For Barcelona, maybe this represents good business. They have recouped their original transfer fee for Walsh, what was at the time a world record, despite her only having six months to go on a deal and having no interest in signing a new one. Walsh was originally signed to be part of a reconfigured midfield following Alexia Putellas’ anterior cruciate ligament injury, but with Alexia now returned to full fitness and form, their best midfield has arguably returned to what it once was - Patri Guijarro, Aitana Bonmati and Putellas.
But the concern will be what this represents for Chelsea, who have been on the hunt for a ball-playing defensive midfielder for a number of years. The desire to recruit one has only been increased by the arrival of Sonia Bompastor, who predominantly played with a single pivot in her 4-3-3 at Lyon. So far under Bompastor, Chelsea have mainly used a double pivot of Erin Cuthbert and Sjoeke Nüsken.
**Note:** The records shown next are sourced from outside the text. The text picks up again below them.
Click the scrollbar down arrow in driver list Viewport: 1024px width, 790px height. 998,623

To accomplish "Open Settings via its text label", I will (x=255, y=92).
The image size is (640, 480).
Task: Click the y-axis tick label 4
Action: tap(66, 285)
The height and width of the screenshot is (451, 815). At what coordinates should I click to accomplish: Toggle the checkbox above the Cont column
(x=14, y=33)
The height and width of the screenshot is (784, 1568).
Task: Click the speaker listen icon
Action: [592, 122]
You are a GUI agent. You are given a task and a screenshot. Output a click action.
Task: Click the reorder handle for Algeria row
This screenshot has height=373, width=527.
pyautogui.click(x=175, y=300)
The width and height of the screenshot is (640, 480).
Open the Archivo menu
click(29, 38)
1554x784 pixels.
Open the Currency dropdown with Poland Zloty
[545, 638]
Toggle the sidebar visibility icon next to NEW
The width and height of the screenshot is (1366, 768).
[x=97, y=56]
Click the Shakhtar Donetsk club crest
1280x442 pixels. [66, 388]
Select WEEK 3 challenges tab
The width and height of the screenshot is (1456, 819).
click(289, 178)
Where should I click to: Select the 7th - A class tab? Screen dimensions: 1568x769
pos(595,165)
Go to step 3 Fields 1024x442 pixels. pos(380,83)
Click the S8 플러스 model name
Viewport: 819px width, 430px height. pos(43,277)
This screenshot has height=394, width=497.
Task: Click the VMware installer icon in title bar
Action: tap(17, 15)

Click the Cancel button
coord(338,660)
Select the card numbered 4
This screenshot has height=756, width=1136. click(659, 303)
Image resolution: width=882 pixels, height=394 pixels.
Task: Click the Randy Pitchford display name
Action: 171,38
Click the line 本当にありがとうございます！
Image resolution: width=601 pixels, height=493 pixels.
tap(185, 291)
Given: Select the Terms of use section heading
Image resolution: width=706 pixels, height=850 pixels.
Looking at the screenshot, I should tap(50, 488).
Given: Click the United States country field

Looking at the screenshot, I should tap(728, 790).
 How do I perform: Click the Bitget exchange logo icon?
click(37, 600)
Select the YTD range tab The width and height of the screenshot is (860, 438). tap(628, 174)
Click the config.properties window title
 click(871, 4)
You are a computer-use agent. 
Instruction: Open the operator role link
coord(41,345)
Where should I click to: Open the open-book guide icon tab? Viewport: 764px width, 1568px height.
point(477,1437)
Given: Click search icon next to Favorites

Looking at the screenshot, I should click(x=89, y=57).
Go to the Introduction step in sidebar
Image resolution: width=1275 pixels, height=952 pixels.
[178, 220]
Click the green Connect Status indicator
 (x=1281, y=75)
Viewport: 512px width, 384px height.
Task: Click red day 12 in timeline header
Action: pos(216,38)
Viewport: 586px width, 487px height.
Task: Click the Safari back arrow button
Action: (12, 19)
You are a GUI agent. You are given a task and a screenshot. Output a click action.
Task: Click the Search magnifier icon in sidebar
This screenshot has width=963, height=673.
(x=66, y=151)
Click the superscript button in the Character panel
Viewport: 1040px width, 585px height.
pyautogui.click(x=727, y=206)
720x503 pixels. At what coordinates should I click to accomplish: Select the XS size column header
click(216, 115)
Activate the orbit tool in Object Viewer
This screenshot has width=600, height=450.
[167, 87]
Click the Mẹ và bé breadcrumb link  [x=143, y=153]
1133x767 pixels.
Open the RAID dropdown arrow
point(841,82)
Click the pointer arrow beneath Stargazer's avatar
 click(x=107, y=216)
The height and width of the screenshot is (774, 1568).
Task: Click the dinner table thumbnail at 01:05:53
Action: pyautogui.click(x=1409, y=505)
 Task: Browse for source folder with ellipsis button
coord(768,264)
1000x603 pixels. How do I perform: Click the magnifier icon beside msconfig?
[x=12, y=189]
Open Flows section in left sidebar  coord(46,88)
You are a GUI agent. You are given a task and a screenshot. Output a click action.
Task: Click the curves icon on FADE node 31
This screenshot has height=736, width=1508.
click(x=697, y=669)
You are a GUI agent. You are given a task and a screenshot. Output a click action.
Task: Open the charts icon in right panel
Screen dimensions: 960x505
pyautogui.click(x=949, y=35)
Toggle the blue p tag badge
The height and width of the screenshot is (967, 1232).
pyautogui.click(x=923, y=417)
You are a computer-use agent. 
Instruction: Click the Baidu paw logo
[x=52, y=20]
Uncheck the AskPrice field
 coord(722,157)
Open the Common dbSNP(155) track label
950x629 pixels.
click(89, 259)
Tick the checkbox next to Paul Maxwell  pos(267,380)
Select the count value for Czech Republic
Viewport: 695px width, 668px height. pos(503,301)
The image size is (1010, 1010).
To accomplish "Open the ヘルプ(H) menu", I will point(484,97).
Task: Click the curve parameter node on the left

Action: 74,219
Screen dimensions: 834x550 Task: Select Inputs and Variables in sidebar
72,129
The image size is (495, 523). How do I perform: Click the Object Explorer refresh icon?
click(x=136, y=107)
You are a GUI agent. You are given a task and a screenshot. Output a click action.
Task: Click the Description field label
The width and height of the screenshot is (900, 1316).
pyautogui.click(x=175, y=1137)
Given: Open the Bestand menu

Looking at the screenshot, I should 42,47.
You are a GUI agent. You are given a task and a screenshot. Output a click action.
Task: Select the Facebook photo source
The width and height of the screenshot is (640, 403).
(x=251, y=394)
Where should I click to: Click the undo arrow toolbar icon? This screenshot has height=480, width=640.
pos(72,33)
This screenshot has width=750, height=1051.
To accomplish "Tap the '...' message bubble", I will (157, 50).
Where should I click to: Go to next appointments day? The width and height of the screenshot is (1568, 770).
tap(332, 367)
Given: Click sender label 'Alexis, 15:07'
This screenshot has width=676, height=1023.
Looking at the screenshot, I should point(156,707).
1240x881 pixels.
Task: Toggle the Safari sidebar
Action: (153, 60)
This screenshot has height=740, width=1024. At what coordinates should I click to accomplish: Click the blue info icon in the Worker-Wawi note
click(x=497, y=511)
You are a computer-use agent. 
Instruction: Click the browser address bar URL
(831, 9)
For all that Bompastor liked to play in a 4-3-3 at Lyon, at Chelsea she has repeatedly emphasised a desire to be able to play in different systems. When asked about the club’s recruitment of Naomi Girma, rather than point to Girma’s own qualities, Bompastor focused on how having an extra centre-back would allow her to play a back three if desired. Walsh’s recruitment will give Chelsea a similar tactical string to their bow, being able to choose to play a single or double pivot.
The reality is Chelsea do not have a single player like Walsh. They brought in Oriane Jean-Francois from Paris Saint-Germain in the summer but the 23 year old is still returning to full fitness having spent almost a year out of football due to injuries. It is clear that Bompastor would not trust her to start the biggest games, which from a Chelsea perspective now, are the Champions League quarter-finals and anything that could come beyond that.
Walsh averages 8.79 progressive passes per 90, a number which will have benefited from playing in Liga F, where Barcelona totally dominate games and opposition sit off them. But even during her previous spell in the WSL with Manchester City, she averaged 7.9. Yui Hasegawa, City’s current playmaker, averages 6.84 and Sjoeke Nüsken and Erin Cuthbert, Chelsea’s current first choice midfielders, average 5.98 and 4.23. Put simply, adding Walsh to this Chelsea team means they will pass the ball forward from central areas far more than they do at the moment, where their full-backs are their main ball progressors.
There have been concerns around Walsh’s tendency to get marked out of games in an England shirt, and how this has limited their efficiency as a team but Chelsea should be well placed to deal with this given the variety of ball progression they have in place at the moment. Walsh is a profile that the team have been crying out for for a number of seasons, and Chelsea’s willingness to get her in January, on top of Girma, shows that this is a clear win now approach.
Obviously, whether Barcelona come to regret this will depend almost entirely on whether Chelsea do win now. On social media the optics of this transfer will boil down to one thing - who wins the Champions League? But beyond the next six months, Chelsea have also got a peak age player who is one of the best in the world in her position. At 27, there is a good chance she offers elite production for a minimum of three more seasons, allowing some of Chelsea’s younger players in the position to develop further. In a transfer window where lots of their rivals have looked indecisive, Chelsea’s ruthless commitment to bringing in the best continues to impress.
I actually love what Chelsea are building here. They are showing actions that back up Sonia’s plan for world domination, and this hurts me to say as an Arsenal fan, but you’ve got to admire it.
If we’d pulled this off, I’d be a right smug face right now, instead I’m willing us to survive the season and finish top 3 and then have a shake up in the summer.
Well played Chelsea. Well played.
Succinctly written too, thanks Jessy.
I'd love so much, with all this discourse, that neither Barca nor Chelsea win the CL and some dark horse claims it!